#### [EXCERPT TO READ]
- Directed by: John Stockwell
- Written by: Richard Wenk; Michael Finch;
- Produced by: Michael J. Luisi
- Starring: Dolph Ziggler; Kane; Katharine Isabelle;
- Cinematography: Cliff Hokanson
- Edited by: Rick Shaine
- Music by: Claude Foisy
- Production company: WWE Studios;
- Distributed by: Lionsgate Home Entertainment
- Release date: April 5, 2016;
- Running time: 103 minutes
- Country: United States
- Language: English

= Countdown (2016 film) =

Countdown (originally known as 6:42) is a 2016 American action film starring Dolph Ziggler, Katharine Isabelle and Kane. The film is directed by John Stockwell and written by Richard Wenk and Michael Finch and produced by WWE Studios. It was released direct-to-video and Digital HD by Lionsgate on April 5, 2016.

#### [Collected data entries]
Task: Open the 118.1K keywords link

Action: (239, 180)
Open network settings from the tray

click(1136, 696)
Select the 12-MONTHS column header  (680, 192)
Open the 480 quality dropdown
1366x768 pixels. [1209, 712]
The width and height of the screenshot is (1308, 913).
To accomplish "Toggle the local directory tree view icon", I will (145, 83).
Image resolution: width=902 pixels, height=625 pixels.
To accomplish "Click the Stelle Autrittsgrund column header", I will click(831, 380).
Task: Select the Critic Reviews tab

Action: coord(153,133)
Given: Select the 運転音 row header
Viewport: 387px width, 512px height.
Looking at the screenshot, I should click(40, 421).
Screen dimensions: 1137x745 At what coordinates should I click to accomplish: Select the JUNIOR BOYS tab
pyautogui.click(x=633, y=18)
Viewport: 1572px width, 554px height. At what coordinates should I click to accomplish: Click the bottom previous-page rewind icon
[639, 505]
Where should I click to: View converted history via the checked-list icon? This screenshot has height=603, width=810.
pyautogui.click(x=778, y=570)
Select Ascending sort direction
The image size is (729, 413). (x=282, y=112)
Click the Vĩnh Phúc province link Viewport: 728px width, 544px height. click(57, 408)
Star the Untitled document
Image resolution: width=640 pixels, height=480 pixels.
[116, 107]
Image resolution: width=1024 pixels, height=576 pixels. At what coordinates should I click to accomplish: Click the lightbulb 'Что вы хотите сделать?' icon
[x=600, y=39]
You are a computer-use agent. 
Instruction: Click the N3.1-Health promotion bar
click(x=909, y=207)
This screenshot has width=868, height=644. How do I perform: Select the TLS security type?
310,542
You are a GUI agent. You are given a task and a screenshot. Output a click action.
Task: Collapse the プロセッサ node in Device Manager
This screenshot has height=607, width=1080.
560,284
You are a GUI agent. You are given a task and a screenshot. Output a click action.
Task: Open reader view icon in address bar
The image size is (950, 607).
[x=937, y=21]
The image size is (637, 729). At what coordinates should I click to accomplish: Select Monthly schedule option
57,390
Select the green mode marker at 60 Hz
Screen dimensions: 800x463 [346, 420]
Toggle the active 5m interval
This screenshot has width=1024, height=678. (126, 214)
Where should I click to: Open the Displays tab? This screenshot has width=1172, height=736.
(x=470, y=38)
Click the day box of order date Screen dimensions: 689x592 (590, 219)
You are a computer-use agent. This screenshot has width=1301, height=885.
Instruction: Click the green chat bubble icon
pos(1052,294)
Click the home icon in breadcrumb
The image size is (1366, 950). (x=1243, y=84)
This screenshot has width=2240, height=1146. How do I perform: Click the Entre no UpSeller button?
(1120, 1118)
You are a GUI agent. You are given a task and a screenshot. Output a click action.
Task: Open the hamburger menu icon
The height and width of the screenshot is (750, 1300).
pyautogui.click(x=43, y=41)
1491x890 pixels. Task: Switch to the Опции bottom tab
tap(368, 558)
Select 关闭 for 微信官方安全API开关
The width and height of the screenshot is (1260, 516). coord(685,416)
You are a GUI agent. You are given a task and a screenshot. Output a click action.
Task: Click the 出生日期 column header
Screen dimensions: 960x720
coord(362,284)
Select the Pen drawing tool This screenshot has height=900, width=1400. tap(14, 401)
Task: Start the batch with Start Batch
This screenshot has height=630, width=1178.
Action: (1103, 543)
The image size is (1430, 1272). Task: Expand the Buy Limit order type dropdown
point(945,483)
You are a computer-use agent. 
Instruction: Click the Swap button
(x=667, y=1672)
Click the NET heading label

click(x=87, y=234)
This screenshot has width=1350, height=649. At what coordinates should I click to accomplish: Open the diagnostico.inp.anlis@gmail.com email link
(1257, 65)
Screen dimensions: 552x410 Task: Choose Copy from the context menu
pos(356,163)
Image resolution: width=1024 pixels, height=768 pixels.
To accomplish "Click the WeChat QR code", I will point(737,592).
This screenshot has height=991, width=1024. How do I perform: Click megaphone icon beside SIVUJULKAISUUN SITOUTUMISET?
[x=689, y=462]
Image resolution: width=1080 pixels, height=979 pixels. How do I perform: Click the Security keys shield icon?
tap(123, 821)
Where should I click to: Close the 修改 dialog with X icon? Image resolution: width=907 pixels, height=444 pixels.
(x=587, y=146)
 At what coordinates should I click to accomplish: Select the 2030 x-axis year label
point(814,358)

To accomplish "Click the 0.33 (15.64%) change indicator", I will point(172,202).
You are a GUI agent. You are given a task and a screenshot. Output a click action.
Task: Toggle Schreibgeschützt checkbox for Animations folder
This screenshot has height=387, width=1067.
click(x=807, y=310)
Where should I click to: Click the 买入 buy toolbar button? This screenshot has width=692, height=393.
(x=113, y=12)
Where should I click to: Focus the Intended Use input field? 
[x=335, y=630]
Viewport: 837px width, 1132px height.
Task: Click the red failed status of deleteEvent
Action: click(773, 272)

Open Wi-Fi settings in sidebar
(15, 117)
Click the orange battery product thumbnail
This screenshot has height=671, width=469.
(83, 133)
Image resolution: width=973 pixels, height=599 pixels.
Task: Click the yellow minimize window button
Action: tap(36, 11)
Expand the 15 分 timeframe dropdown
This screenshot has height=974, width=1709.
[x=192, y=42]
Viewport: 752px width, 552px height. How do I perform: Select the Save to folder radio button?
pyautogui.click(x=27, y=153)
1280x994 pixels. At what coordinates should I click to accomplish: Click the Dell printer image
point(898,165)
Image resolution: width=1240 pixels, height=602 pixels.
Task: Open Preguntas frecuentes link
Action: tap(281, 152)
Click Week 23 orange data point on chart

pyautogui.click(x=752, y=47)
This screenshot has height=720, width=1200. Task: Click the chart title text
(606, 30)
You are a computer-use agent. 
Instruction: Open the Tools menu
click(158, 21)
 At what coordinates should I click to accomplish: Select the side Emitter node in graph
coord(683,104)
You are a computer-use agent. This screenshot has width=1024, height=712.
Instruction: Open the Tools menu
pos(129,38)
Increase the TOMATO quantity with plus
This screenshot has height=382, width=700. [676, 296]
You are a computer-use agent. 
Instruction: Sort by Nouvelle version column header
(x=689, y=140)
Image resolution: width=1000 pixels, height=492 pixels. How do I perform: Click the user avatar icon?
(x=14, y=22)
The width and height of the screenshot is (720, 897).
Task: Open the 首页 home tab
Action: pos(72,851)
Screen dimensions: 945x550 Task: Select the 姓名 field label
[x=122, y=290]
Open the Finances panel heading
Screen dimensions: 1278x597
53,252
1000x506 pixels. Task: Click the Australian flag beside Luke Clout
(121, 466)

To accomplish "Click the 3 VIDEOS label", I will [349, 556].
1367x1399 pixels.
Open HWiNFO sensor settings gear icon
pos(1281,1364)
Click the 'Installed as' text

#### [DESCRIPTION OF THE TASK]
Please give the original title of the film described in the Countdown article.

#### [WRITTEN ANSWER]
6:42